名古屋では、まもなく、今週末からだったと思うが、公開される予定の「海炭市叙景」を見るに先だって、原作を読んでいる。残り2,3章(正確には、章ではなく節)、今日中には読み終えることになりそうだ。
第1章第1節の「まだ若い廃墟」は、かなり印象的だ。炭鉱を解雇された失業中の兄と妹が、正月、初日の出を見るために、わずか389メートルだが、山に登る。行きはロープウェイ、しかし、帰りは、お金がないために、妹だけロープウェイに乗せて、兄は歩いて下りる。外は雪である。そして、妹は、戻らない兄を、麓で一日中待ち続ける。遭難の不安と無事に戻るだろう期待を胸に抱きながら。

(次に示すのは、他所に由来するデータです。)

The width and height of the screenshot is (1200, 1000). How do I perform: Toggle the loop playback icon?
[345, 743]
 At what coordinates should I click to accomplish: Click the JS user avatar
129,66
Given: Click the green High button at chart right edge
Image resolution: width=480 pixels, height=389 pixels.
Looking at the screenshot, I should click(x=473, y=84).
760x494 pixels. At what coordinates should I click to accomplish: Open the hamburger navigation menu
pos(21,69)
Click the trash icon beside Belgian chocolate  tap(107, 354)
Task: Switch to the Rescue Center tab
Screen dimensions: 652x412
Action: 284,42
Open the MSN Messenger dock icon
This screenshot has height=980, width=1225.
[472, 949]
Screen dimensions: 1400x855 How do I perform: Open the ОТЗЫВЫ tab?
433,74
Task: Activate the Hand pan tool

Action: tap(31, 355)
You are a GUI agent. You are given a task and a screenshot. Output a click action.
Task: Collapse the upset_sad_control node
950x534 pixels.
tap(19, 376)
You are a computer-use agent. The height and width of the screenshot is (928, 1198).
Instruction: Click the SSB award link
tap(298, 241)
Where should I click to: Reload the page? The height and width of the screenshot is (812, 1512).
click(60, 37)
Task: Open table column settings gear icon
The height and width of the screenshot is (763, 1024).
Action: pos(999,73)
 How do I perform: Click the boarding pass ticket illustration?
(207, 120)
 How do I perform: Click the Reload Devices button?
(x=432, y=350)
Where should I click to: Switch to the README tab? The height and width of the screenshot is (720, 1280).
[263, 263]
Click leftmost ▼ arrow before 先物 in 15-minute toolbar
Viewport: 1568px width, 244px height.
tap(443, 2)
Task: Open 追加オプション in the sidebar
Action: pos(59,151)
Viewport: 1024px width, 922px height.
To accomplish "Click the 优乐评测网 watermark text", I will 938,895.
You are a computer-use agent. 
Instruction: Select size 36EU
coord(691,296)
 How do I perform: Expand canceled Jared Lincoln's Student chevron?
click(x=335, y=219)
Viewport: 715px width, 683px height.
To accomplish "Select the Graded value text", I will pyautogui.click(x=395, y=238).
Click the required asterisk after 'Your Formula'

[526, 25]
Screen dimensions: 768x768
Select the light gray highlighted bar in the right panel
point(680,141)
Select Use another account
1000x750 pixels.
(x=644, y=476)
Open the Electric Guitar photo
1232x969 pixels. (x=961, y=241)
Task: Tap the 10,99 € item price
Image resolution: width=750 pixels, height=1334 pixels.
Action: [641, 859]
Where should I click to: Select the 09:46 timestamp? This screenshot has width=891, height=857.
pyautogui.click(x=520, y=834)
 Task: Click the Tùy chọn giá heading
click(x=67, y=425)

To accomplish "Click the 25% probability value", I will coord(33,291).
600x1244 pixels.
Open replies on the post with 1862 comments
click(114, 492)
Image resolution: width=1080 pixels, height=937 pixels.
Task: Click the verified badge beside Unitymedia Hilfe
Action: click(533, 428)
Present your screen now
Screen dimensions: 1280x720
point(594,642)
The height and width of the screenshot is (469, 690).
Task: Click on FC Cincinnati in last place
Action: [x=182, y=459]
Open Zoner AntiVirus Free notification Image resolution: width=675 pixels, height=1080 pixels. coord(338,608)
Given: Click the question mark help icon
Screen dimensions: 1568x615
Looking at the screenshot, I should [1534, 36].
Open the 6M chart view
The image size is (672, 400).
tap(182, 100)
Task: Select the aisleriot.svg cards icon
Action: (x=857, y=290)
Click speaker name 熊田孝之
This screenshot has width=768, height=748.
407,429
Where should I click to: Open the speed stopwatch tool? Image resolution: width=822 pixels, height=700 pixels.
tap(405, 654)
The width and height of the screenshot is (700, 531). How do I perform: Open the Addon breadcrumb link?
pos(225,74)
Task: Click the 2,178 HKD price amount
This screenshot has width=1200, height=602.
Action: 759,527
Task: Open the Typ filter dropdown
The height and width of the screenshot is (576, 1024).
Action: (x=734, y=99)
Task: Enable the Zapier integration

そして、その結末は、第2節「青い空の下の海」の中、全く別の人物の話の中で知らされる。
そうやって読み進むうちに、何か変だ、全ての節が全く違う話ではないか、これはこの兄妹の話ではないのか、と不思議に思い、半ば気づいてはいたのだが、少し情報収集してみると、やはり、短編を1冊にまとめたものらしい。1988年から1990年にかけて、文芸雑誌(何だろう?)に連載された18編を1991年に単行本として発売したもののようだ。とはいっても、全て、海炭市に暮らす寄る辺ない(精神的な意味も含め)人々を主人公に書いており、不思議な統一感を持った連作になっている。
佐藤泰志という作家のことはよく知らなかったが、1990年に41歳で自死を選んでいる。この「海炭市叙景」は、自らが生まれ育った函館市をモデルにした遺作であり、まとめて手を入れる構想があったかどうか分からないが、未完と書いている人もいる。
さて、この小説を、どう映画にしたんだろう? 楽しみだ。